En esa categoría se inscribía Olalla Oliveros, actriz que renunció a los focos para seguir al “Padre Miguel”. Tras la defenestración del fundador, decidió seguir fiel a la diócesis.

Lima empezó a distanciarse de Rosendo a medida que las discusiones se volvieron más frecuentes. Pero perder el favor del líder era nefasto. “Si él abroncaba a alguien, todos teníamos que estar enfadados”. Siguió el ostracismo y la expulsión, con todas las connotaciones del destierro. Acabó arruinado y sin posibilidad de ver a su hija ni a sus dos nietas. Ahora espera recuperarlas. “Queda lo peor”, señaló Lima, en referencia a su lucha y la de su mujer por recuperar a sus seres queridos. “Ojalá que esto sirva para abrirles los ojos a ellas, y también a otras familias que no han querido o no han podido sumarse a esta lucha”, dijo.

 

400 adeptos vestidos de azul y amarillo

A los vecinos de Oia (Pontevedra) les llamaba la atención que los integrantes de la secta fuesen personas de nivel cultural elevado y modales exquisitos, según relata el alcalde del municipio, Alejandro Rodríguez. “Fue una sorpresa para todos”, declara sobre las actividades oscuras de la agrupación.

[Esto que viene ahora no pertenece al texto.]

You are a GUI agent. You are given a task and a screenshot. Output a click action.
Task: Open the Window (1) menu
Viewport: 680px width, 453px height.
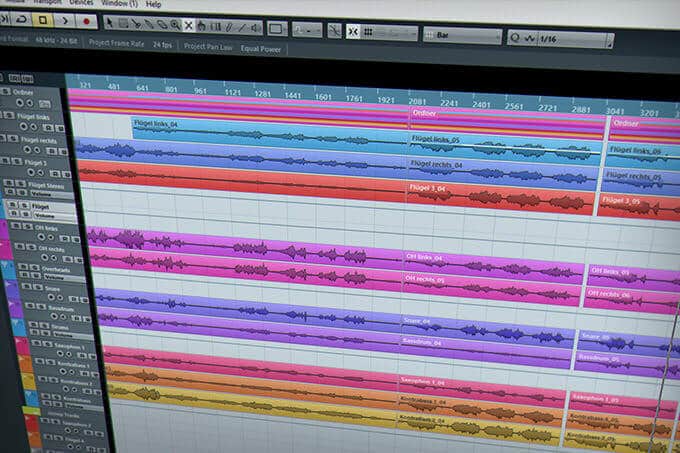118,4
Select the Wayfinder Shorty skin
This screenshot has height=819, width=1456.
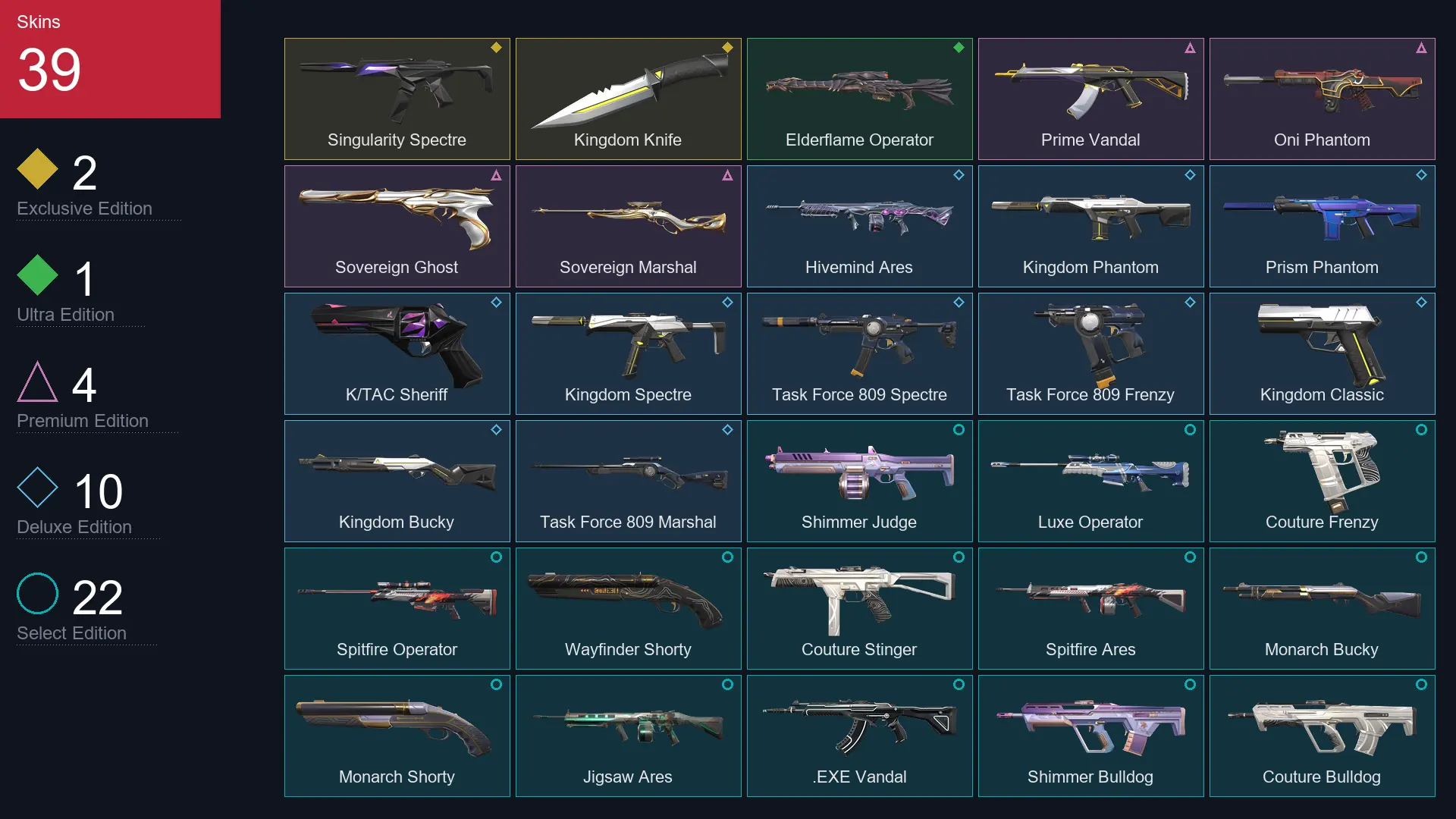point(628,608)
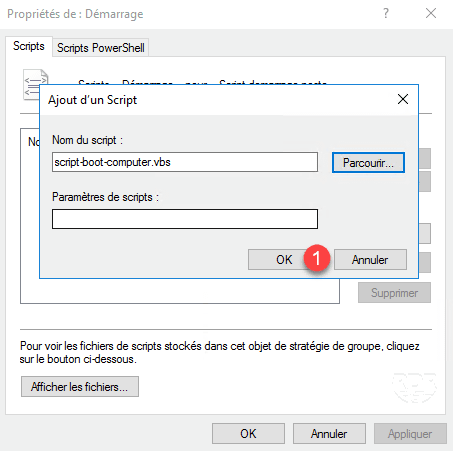
Task: Click the red numbered 1 badge
Action: pos(317,258)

Como no eran oriundos del lugar y no buscaban protagonismo, los seguidores de Feliciano Miguel Rosendo da Silva no llamaban la atención, aunque ya desde hace más de una década los conocían como “la secta”. El apelativo, más retranquero que desconfiado, surgió tras un episodio ocurrido hace 15 o 20 años, con ocasión de una Semana Santa especialmente fría. La orden representó La Pasión en el campo de fútbol municipal y el actor principal permaneció impasible en calzoncillos. “Desde entonces, son ‘la secta”, explica el alcalde, que recuerda cómo las comisiones de fiestas apreciaban que la orden se prestase a cantar gratis en los festejos.

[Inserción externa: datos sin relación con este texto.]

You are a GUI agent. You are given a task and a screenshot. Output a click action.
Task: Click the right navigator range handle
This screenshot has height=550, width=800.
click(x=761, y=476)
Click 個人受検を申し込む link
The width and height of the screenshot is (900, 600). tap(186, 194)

Rosendo llegó a congregar a su alrededor a unos 400 incondicionales que, vestidos de azul y amarillo, mostraban especial fervor en los actos multitudinarios. Llamaron la atención durante la agonía de Juan Pablo II en 2005, cuando acudieron a Roma a cantar sin descanso bajo la ventana del Papa. Volvieron a tener éxito con la canción “Síguele”, tonadilla guitarrera que atronó a los madrileños con motivo de la visita de Benedicto XVI durante la Jornada Mundial de la Juventud de 2011. Los adeptos se reconocían por sus colores o, cuando iban de paisano, o por el saludo “buena huella”, en referencia a las pisadas del líder en pos de la divinidad.